The European Commission has today decided to request Portugal to comply with its obligations to apply all provisions of the Undertakings for Collective Investment in Transferable Securities Directive (UCITS Directive). In particular, the Commission will request Portugal to ensure that UCITS fund managers comply with the restrictions laid down by the Directive on assets in which they may invest. The aim of this Directive is to provide a common framework for the functioning of UCITS funds in the Member States. The lack of proper implementation of this Directive risks distorting competition in the retail investment fund market. The Commission's request to Portugal takes the form of a reasoned opinion, the second stage of an infringement procedure. If the national authorities do not reply satisfactorily within two months, the Commission may refer the matter to the Court of Justice of the EU.

What is the aim of the EU rule in question?

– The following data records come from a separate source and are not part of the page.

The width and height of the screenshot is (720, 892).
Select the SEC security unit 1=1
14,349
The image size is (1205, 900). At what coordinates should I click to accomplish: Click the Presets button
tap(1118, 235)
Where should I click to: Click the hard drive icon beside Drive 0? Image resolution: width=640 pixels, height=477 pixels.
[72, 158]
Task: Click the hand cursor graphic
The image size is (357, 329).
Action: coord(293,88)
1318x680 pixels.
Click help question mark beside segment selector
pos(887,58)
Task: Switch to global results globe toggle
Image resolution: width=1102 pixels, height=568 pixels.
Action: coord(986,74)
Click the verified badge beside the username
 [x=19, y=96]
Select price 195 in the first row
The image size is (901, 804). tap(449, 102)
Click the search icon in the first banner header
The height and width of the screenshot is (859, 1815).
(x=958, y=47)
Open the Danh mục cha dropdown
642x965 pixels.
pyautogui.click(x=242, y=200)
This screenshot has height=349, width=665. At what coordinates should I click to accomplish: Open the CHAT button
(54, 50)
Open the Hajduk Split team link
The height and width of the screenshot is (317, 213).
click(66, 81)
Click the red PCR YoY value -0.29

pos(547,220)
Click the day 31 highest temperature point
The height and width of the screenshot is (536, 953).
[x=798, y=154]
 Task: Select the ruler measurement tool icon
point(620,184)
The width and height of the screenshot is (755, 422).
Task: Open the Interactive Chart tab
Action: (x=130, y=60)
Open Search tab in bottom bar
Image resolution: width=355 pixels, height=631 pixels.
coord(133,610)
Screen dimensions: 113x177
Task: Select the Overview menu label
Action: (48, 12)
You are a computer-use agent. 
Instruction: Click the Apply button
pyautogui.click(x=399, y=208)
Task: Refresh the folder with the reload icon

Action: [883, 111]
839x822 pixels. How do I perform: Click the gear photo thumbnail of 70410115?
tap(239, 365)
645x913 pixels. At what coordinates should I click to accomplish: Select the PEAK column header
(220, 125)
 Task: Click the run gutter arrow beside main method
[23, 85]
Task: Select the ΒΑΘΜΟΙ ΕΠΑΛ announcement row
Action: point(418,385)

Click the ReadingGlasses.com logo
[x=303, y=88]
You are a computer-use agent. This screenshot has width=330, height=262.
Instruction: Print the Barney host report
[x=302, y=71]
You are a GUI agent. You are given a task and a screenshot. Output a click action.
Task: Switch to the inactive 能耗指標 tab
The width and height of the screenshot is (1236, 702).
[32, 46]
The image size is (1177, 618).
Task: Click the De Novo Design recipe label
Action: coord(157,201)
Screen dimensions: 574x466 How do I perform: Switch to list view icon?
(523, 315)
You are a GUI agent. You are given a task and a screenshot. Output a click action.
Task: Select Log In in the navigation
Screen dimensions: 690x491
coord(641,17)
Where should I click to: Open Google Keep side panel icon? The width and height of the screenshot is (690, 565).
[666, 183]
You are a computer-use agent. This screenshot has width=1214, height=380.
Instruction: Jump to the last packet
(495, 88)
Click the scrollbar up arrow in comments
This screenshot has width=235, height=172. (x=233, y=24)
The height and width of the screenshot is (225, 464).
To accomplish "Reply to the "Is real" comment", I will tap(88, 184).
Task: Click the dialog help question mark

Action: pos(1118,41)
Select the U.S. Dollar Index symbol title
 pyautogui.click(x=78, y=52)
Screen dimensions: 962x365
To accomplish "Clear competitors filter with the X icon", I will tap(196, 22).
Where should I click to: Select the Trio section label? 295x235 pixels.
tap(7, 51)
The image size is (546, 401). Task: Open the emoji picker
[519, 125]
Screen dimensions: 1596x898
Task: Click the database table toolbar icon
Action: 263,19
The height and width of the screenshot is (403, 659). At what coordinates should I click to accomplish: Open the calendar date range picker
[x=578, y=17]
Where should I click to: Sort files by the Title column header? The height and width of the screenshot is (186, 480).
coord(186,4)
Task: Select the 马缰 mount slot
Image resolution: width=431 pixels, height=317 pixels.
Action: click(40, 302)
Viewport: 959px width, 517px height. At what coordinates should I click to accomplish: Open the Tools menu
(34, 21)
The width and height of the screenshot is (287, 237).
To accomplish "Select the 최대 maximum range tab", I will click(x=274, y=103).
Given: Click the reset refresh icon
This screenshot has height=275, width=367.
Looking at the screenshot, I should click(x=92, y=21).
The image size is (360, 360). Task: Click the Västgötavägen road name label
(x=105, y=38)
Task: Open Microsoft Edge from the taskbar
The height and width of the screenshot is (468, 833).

Investment funds are investment products created with the sole purpose of gathering investors' capital, and investing that capital collectively through a portfolio of financial instruments such as stocks, bonds and other securities. The UCITS Directive (85/611/EC) provides for common rules for setting up and operating investment funds in the EU. In 2009, UCITS funds accounted for over € 5 trillion of assets, the equivalent of half EU GDP.

As a result, UCITS may be sold to investors across the EU following a simple notification procedure. In order to ensure an effective and uniform protection for investors, the UCITS Directive lays down minimum rules concerning, among other issues, investment limits, portfolio composition, the use of certain instruments and techniques for managing UCITS and borrowing conditions in respect of investments made by UCITS. Member States cannot, except when expressly permitted by the UCITS Directive, allow UCITS to invest in assets other than those permissible under this Directive or to invest in these assets to a greater extent than permitted.

How is Portugal not respecting these rules?

In 2008, Portugal adopted a law that amends the rules on UCITS in Portugal. Under these changes, the Portuguese Securities Commission is authorised to grant general derogations to UCITS fund managers. These derogations include the possibility for Portuguese UCITS to invest in assets other than those permissible under this Directive or to invest in these assets to a greater extent than permitted.

The Commission considers these derogations to contradict the overarching principles of the UCITS Directive and therefore finds Portugal to be in breach of its obligations under the Directive.

How are citizens and businesses suffering as a result?

UCITS funds that receive a derogation from the Portuguese Securities Commission would be in a different, more advantageous position than other UCITS funds in other Member States, as these would be obliged to respect the relevant national laws that transpose the requirements of the UCITS Directive. Such differences, even if applied only for a limited period, would risk distorting competition in the European retail investment fund market.

More information:

http://ec.europa.eu/internal_market/investment/index_en.htm

Latest information on infringement proceedings concerning all Member States:

http://ec.europa.eu/community_law/index_en.htm

For more information on EU infringement procedures, see MEMO/10/457.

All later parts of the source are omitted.